The journey to the person you see yourself being can be a tedious process...especially if what you envisioned seems far from reality.
I have a vision of myself...I see a MORE confident woman. I see a woman that walks with her head held high. I see a woman that is at peace with her self, life, her past, her identity and a woman at peace with where she is headed. Starting out my journey, I was like that strong woman I see myself as is soooo far from my reality. When will I get to just feel like I am at peace with any part of my life story. Looking at the end product sometimes can be so frustrating. I realize if you were able to see that vision, then you must trust the path your suppose travel is already in the works. Life has its assignments from God that you will be given. I could see myself singing. I could see myself writing uplifting inspirational songs. I could see a confident Shelley, singer Belle Moniqe, writing something on her blog in the about me section. I could see my monthly income being what i predicted. I could see myself performing live on a regular basis. I could see all of these things. But as I began seeing small changes...I would complain. When will the vision be a reality. How long do I have to work here and do this. I would wonder when will I just know I am in the right direction. I could not see that I was already on the path. I could not see the positive actions, small steps of improvements, were making ripple effects in my deep sea of negativity...because progress was not what I was searching for.

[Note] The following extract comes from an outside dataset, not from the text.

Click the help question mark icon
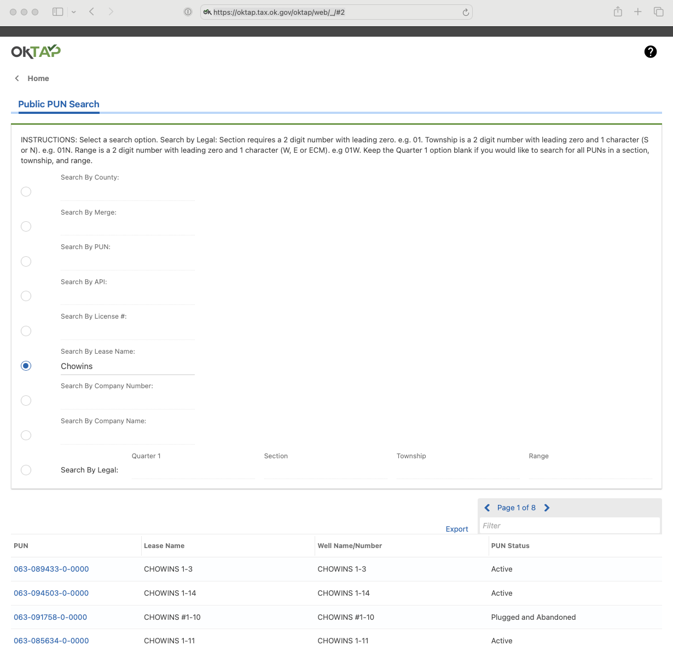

I had to realize, on my journey...you must understand you have to check yourself and not complain about the process.
Your not a horrible person just because you are complaining. I am not trying to beat up on anybody about this, because I know how it feels to already want to be at your best. You do get frustrated because the feeling in your heart does not seem to resonate with how you really desire to feel about yourself and your life. Sometimes a little acceptance for where you are in the moment can help you appreciate what is going on and what has already changed in your life. Realize that each new day is a gift. Each day you get up...you have awoken to a day you have never seen before. The breath of life in you...God has allowed you to be a part of a whole new day. In that new day another lesson learned, enlightenment can happen, a test is failed or passed...either way you will not be the same. We must not complain about the process. Sometimes it is good to just take the time to appreciate those in your circle. Its amazing how fast things can change...People come and go... unforeseen things just happen at any given moment. Again do not complain about the process. You miss the point, the lesson at hand when your focus is switched to complaining.

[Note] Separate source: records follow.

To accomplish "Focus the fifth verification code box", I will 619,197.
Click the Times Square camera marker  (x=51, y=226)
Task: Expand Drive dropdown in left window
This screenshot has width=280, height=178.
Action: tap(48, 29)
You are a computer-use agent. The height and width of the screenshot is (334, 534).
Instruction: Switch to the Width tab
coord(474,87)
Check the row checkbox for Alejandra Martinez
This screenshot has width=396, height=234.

I realize along time ago...that I must appreciate the process that is shaping me into the best me I could possibly be.
Enjoy the process of shaping yourself into the best you...you could possibly be. This is not just good for you, but the world around you. This process is good for the people who will experience you in their world. Someone is watching you on your path of growth. Rest your nerves and see the bigger picture for what it is...I still have to tell myself. Your final thought can not be I am close but not close enough. I am better but not good enough. What is that? I could be at point A but I have grown so I am thankful for the new awareness in me. There must be gratitude. We have to be thankful...for the first step on a path to healing. Finally...steps and a path for healing. Be appreciative for that path period. We must learn when class is in session. Be aware of when life is teaching...and when life is giving you the opportunity to reset something greater in motion. Complaining will help you say yes to something or a route you did not have to take. Either way though...you will learn from it. So I will say it again., as I preach to myself, do not complain about the process. Everything that is happening in your life right is working towards to greater you.